Pour mémoire, les Quatre-Temps constituent un rendez-vous liturgique qui remonte aux premières heures du christianisme et qui marquait le changement de saison par des jours de jeûne et d’abstinence le mercredi, le vendredi et le samedi. Les textes de la liturgie, messe et bréviaire, changeaient en partie à cette occasion. Le fondement de cet acte liturgique de pénitence se trouve bien sûr dans l’Ancien Testament sans qu’on ait eu besoin alors de parler de retour aux sources. Celles-ci étaient simplement vivifiées par le sang de l’Agneau.
Pendant des siècles les chrétiens ont marqué les Quatre-Temps alors même qu’ils ne vivaient pas dans la société d’abondance dans laquelle nous sommes plongés. Pendant la Seconde Guerre mondiale, le pape Pie XII a levé l’obligation du jeûne et l’abstinence des Quatre-Temps.

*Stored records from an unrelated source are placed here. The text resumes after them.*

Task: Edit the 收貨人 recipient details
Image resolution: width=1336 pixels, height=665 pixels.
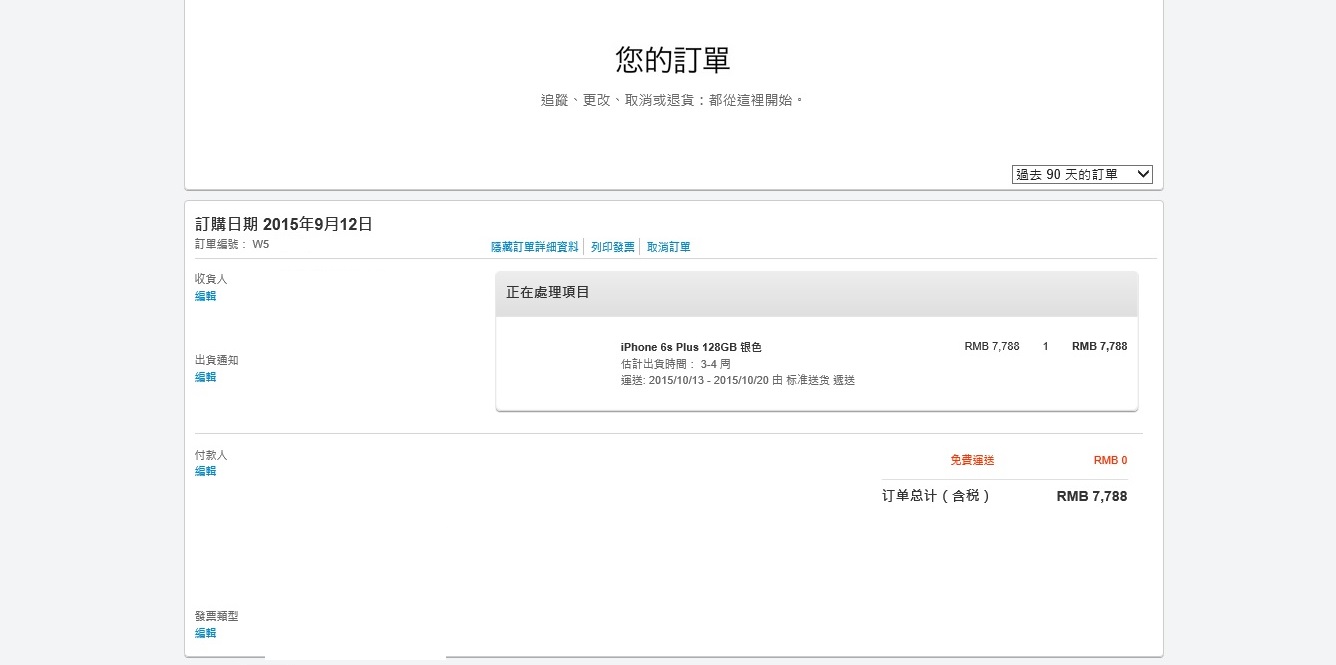Action: pos(205,296)
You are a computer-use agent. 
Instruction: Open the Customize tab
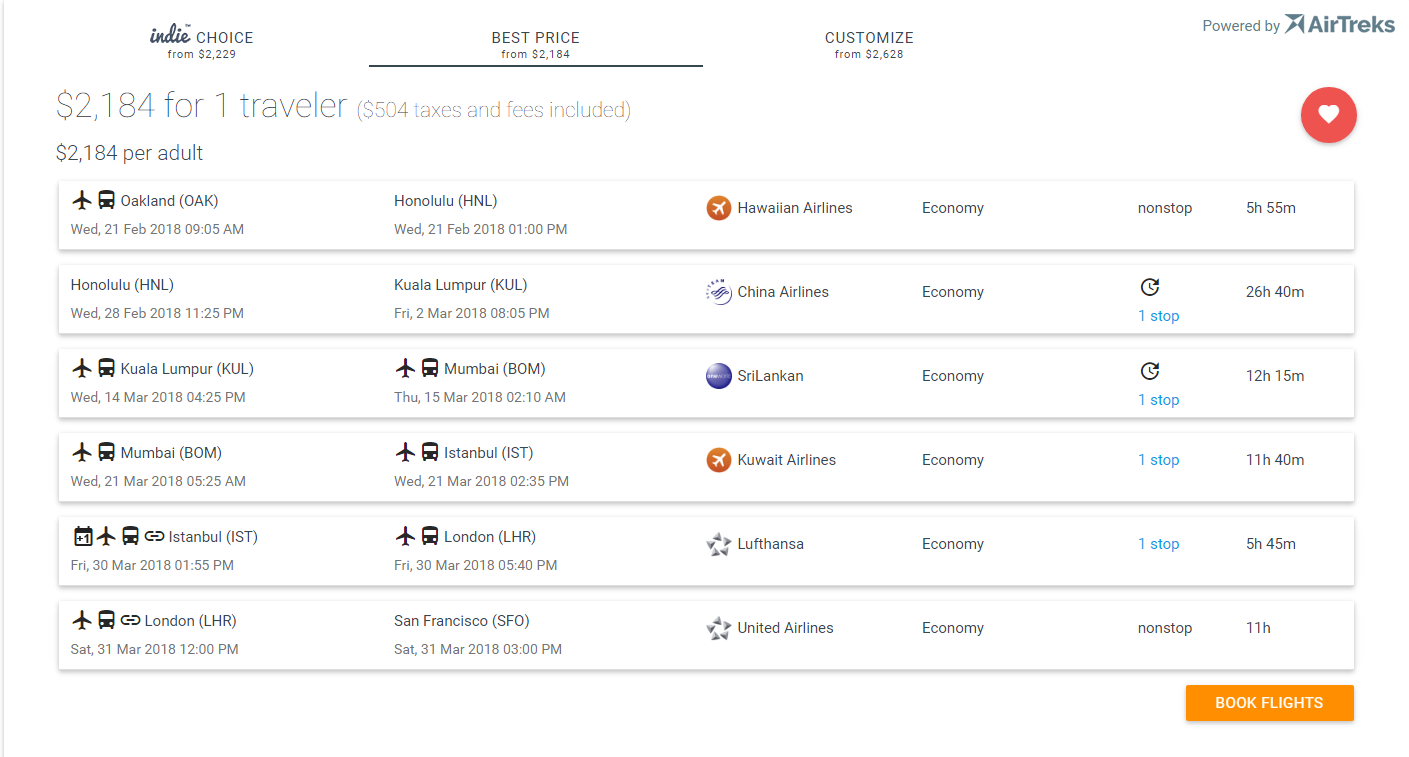click(x=869, y=44)
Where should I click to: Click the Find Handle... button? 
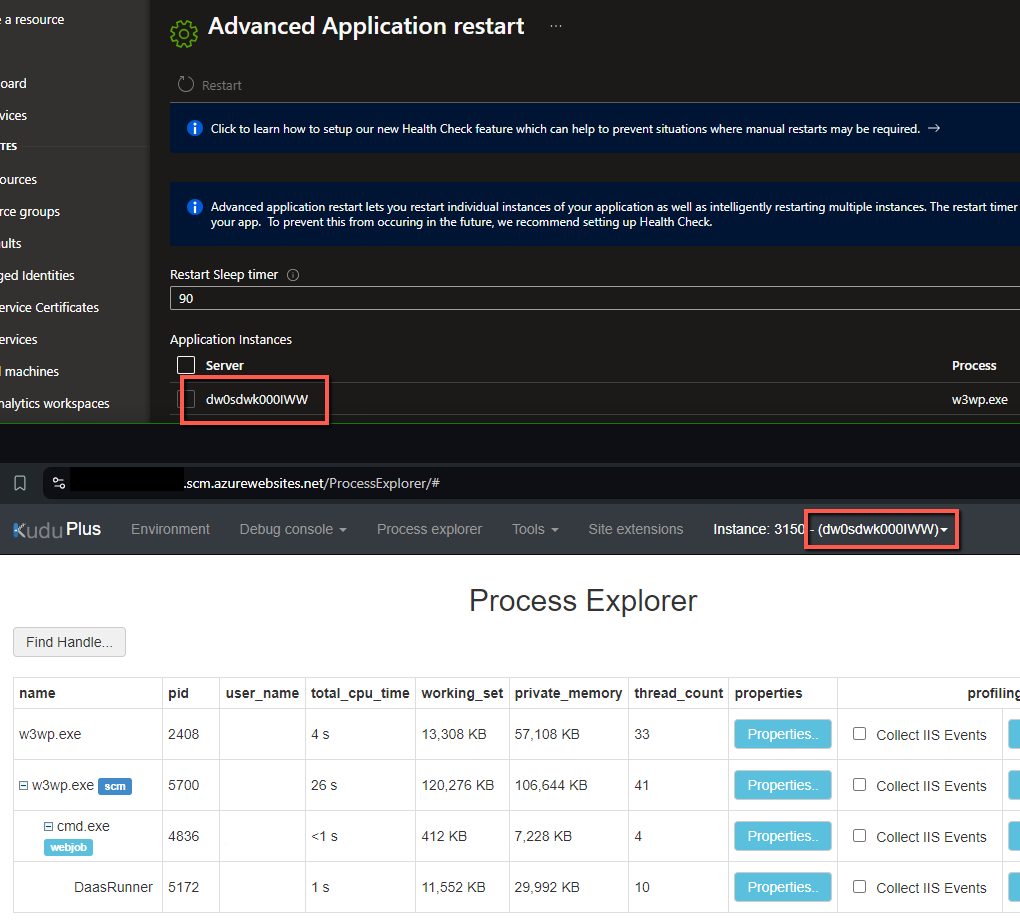pos(70,642)
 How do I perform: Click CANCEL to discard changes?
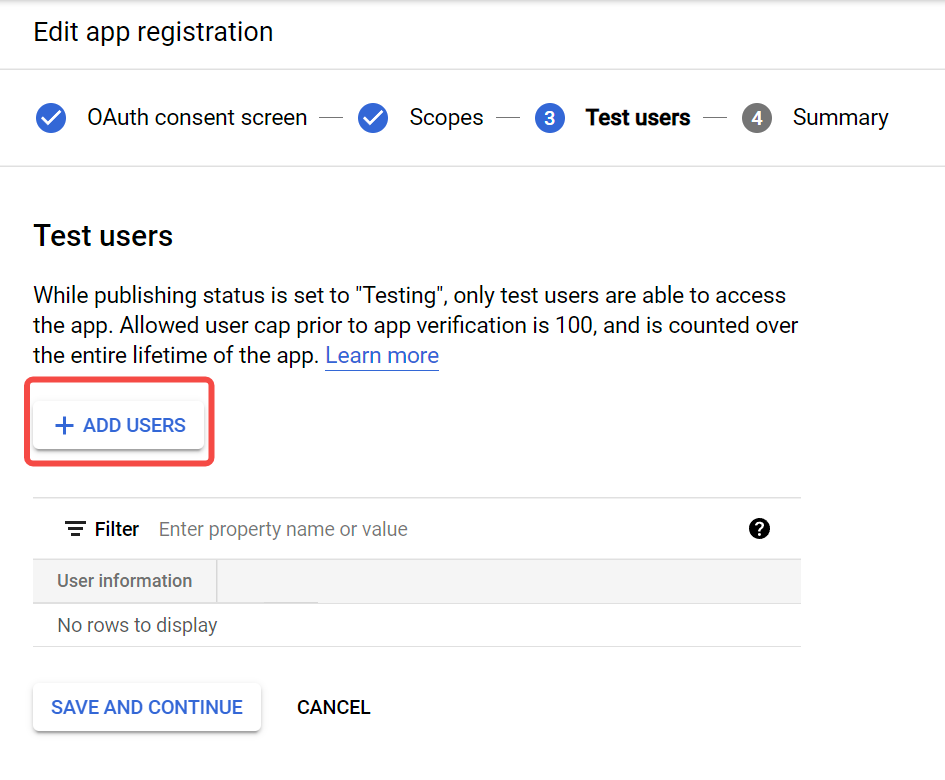coord(333,707)
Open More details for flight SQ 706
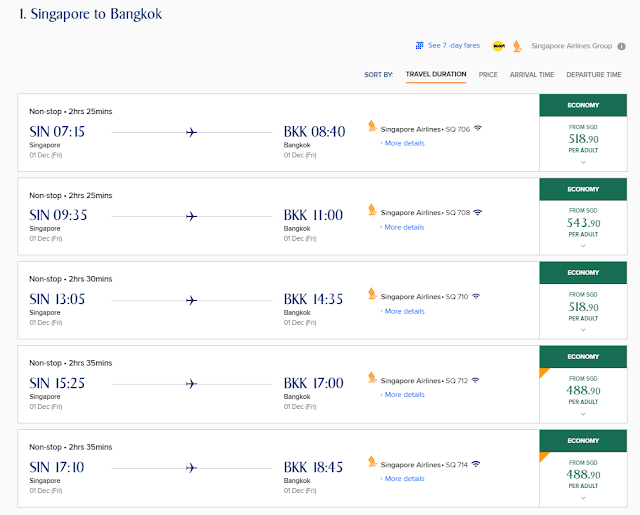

Ne pas manger à sa faim était alors un fait des circonstances et non une décision libre. En revanche il n’a pas supprimé la liturgie qui leur est liée. Après la guerre, l’obligation est revenue, plus ou moins adoucie avant de disparaître dans les faits après la réforme liturgique. Logiquement, ils perdurent aujourd’hui dans le rite traditionnel, au moins liturgiquement car il n’est pas certain du tout que les tenants de cette liturgie suivent l’ancienne obligation du jeûne et de l’abstinence, la succession des normes romaines à ce sujet ne facilitant d’ailleurs nullement les choses.
Les Quatre-Temps d’hiver auront lieu mercredi 18, vendredi 20 et samedi 21 décembre (jour où l’on fête aussi saint Thomas, apôtre). À l’heure où certains d’entre nous s’inspirent des traditions orientales en matière de jeûne ou entendent sauver la planète en réduisant leur consommation de viande, ou plus simplement (?) font des efforts énormes pour maigrir, il est vraiment à se demander pourquoi l’Église catholique ne remet pas à l’honneur, pour des raisons spirituelles, cet effort de pénitence qui passe par le jeûne et l’abstinence.
Certains monastères l’ont gardé et inclus dans le nouveau calendrier. À défaut de le remettre en vigueur à l’échelle de l’Église universelle, il suffirait peut-être que dans nos sociétés d’abondance occidentale on y recoure. Ce n’est pas une idée grandiose ni encore moins une perspective révolutionnaire. Elle donnerait peut-être un peu de sens à plusieurs inspirations de nos contemporains qui ont besoin seulement d’être réorientés vers la vraie finalité de leur existence.